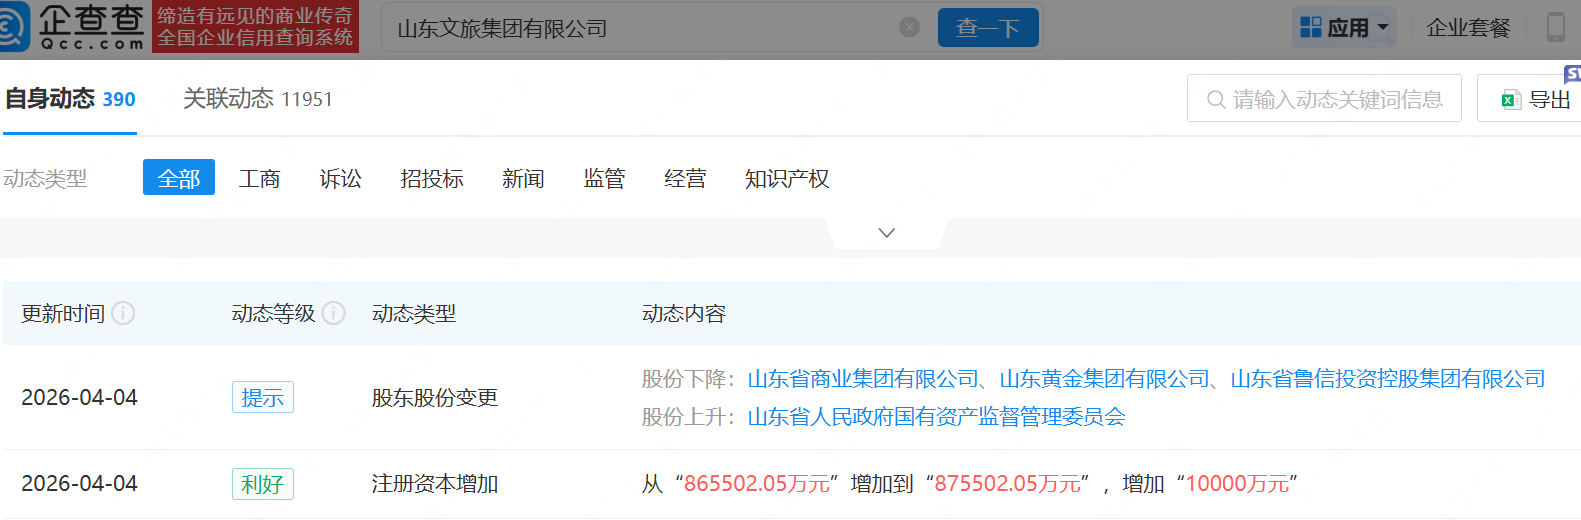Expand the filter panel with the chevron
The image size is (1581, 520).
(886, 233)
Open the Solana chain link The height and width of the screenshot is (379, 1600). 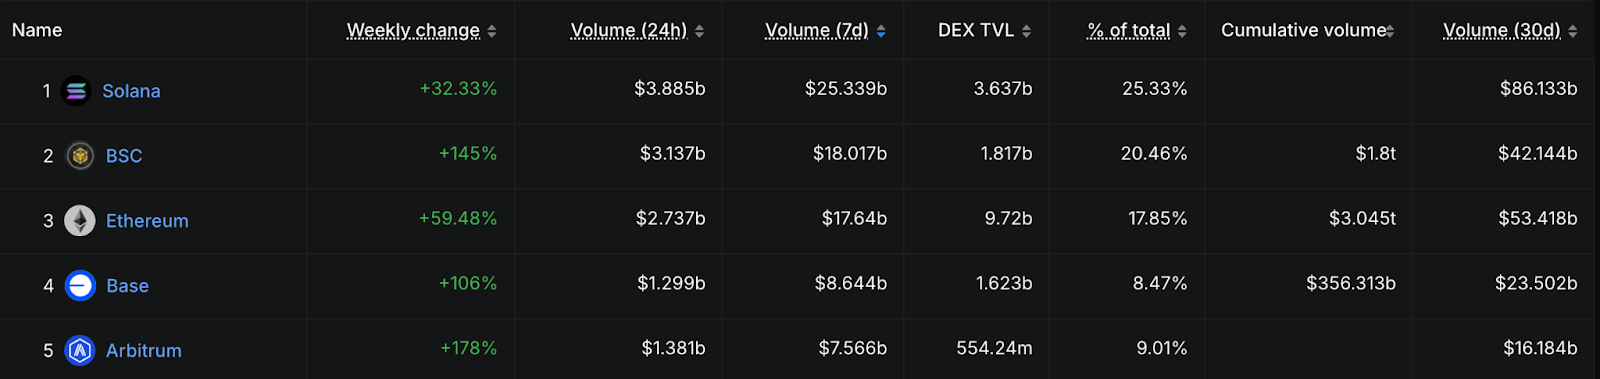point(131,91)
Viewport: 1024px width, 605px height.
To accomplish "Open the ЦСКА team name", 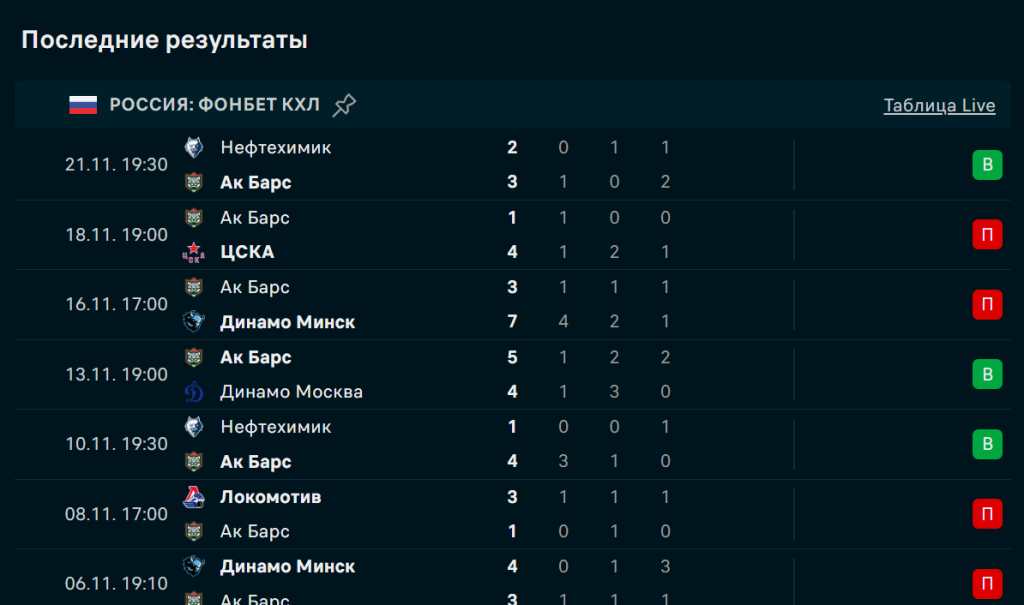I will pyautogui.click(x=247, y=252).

---

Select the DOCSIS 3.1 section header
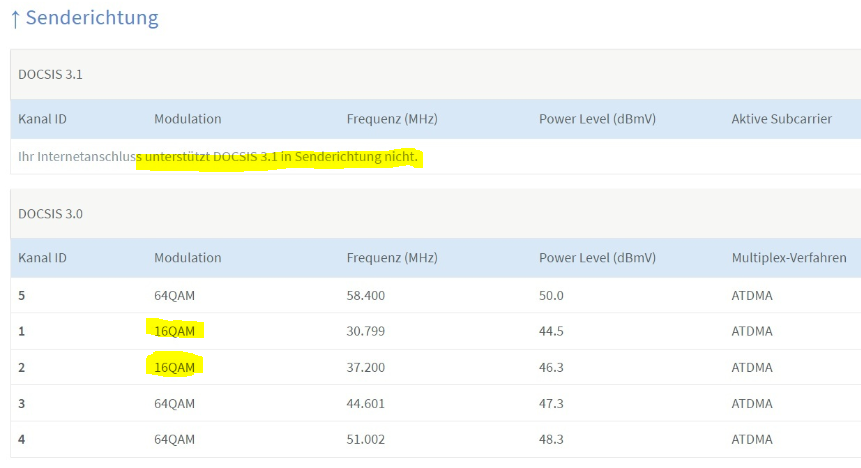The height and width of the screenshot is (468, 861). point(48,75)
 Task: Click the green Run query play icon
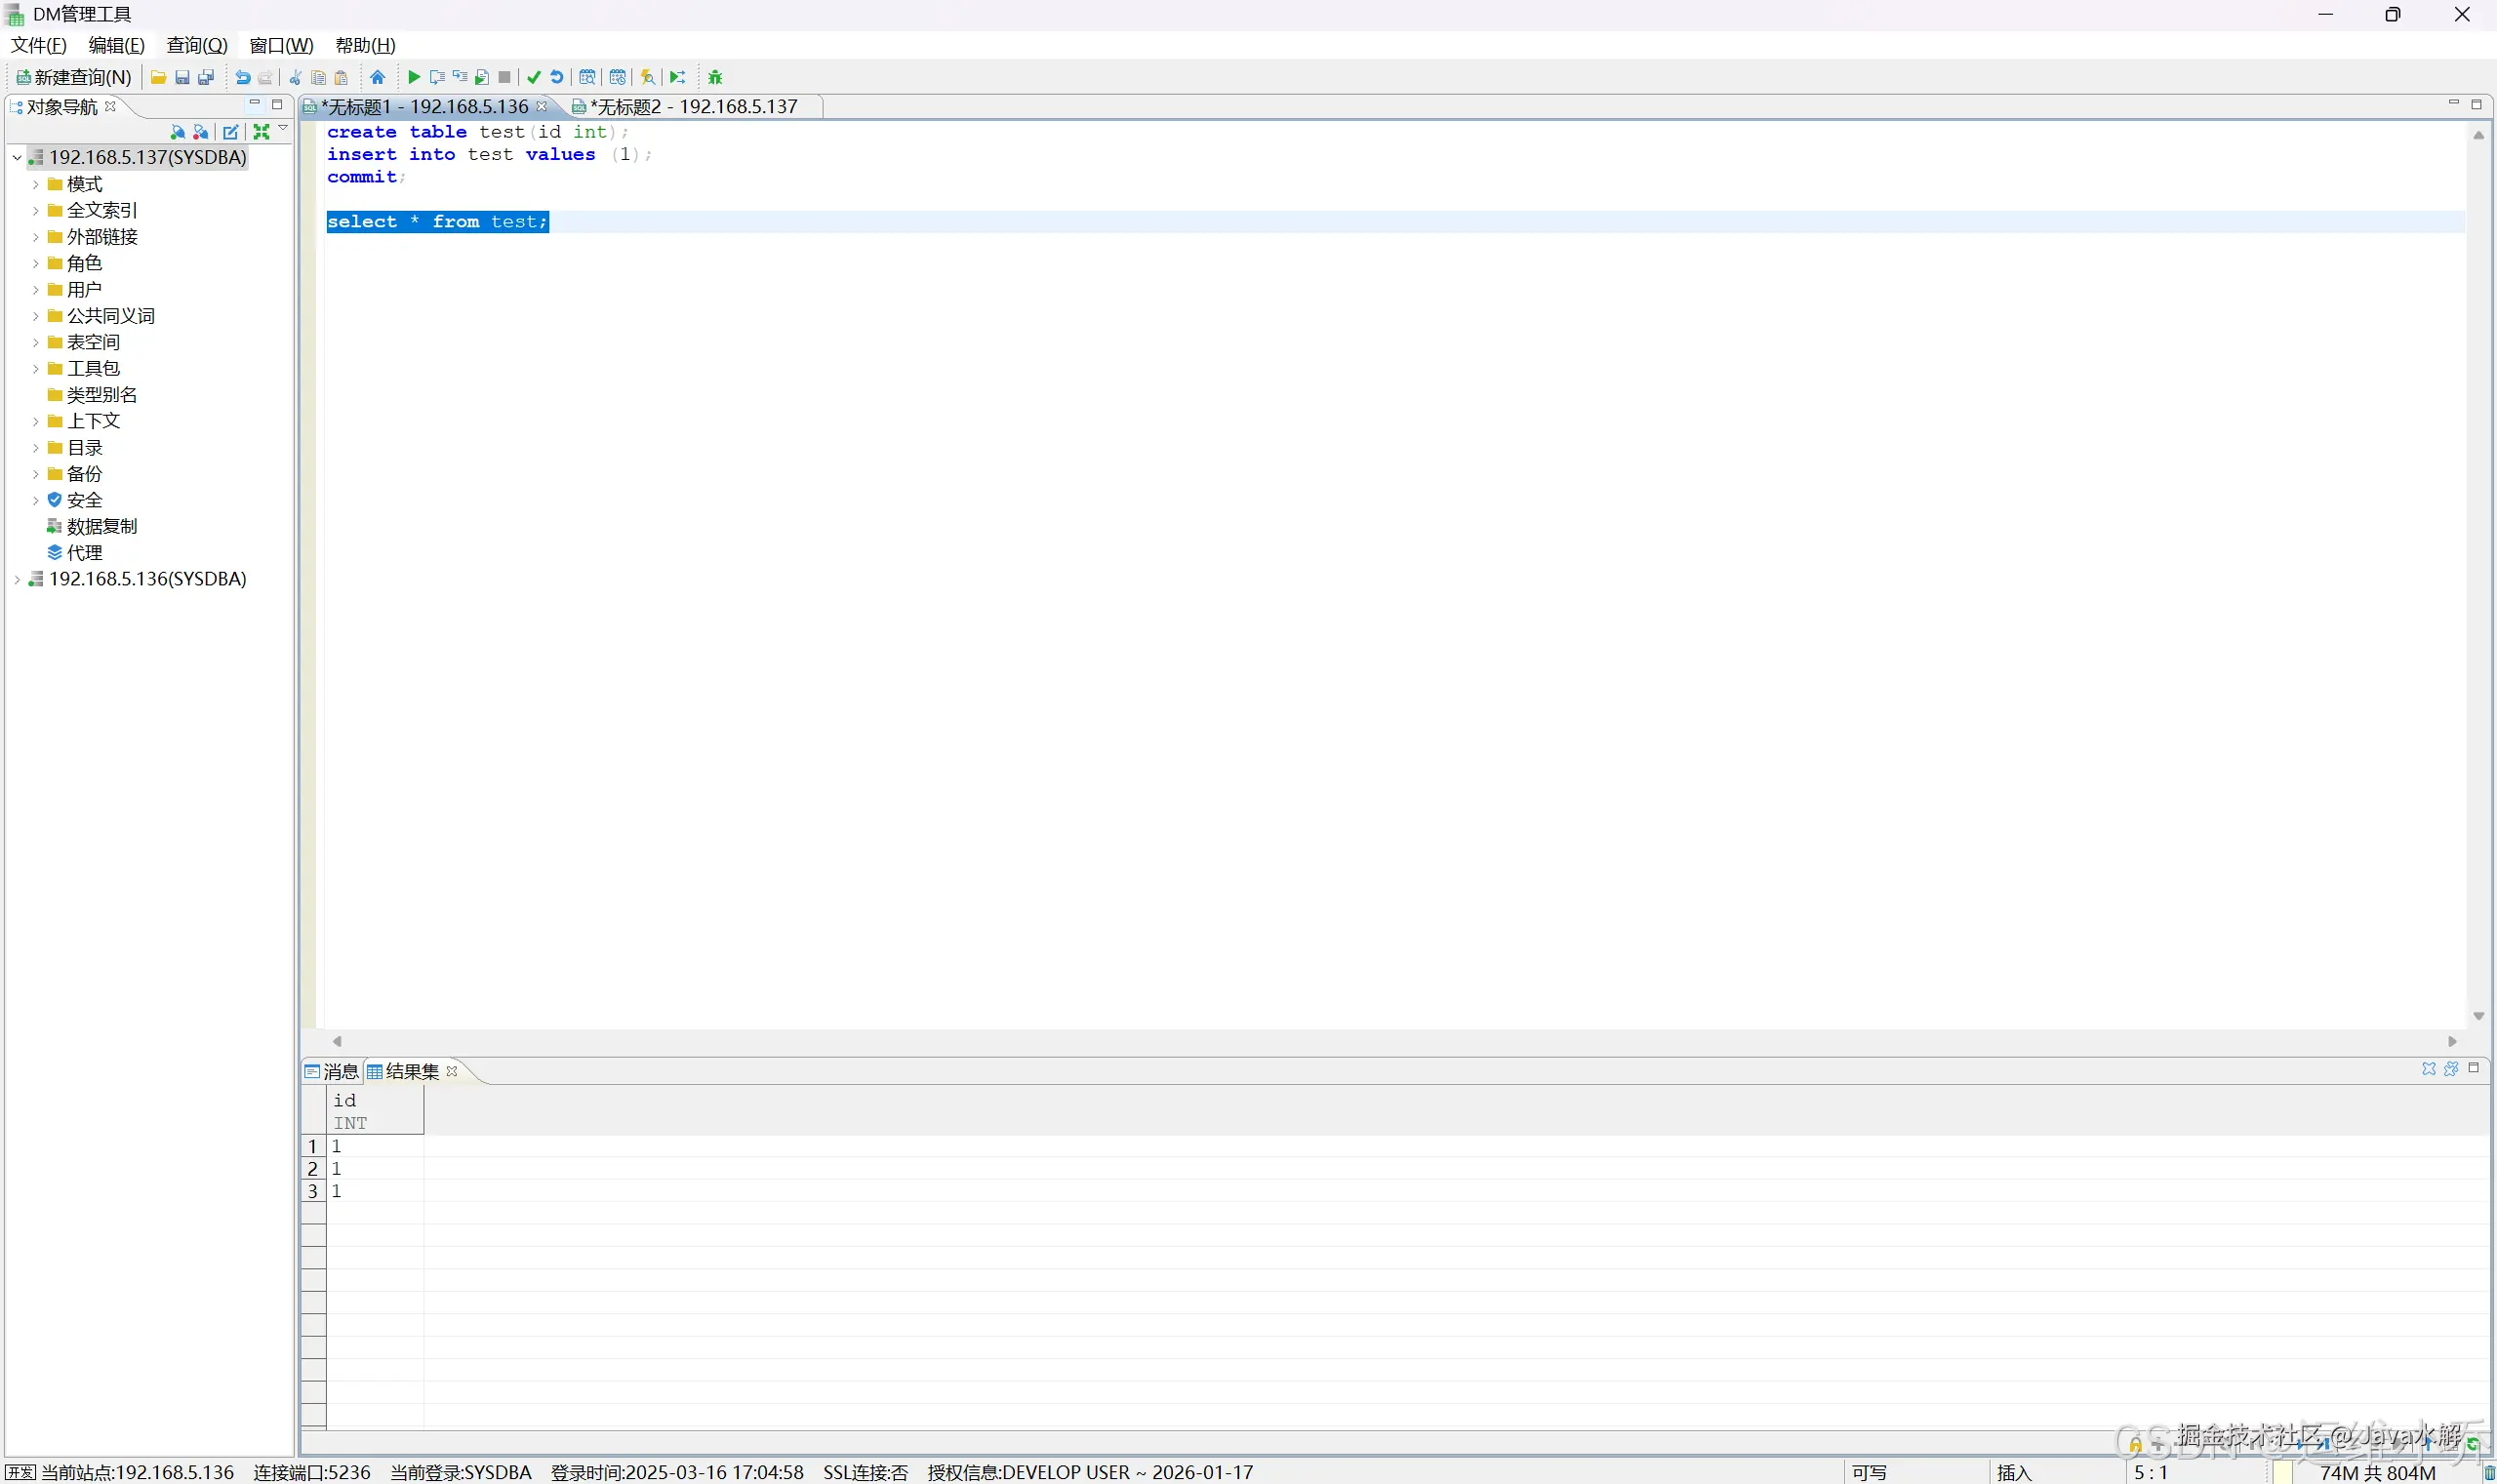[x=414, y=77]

» Written exercise
Copy the entries from the line with "Select the DOCSIS 3.1 section header" up to and including the line with "[x=414, y=77]", leaving the pictures out of your answer.

» Written answer
Select the DOCSIS 3.1 section header
The height and width of the screenshot is (468, 861). point(48,75)
 Task: Click the green Run query play icon
[x=414, y=77]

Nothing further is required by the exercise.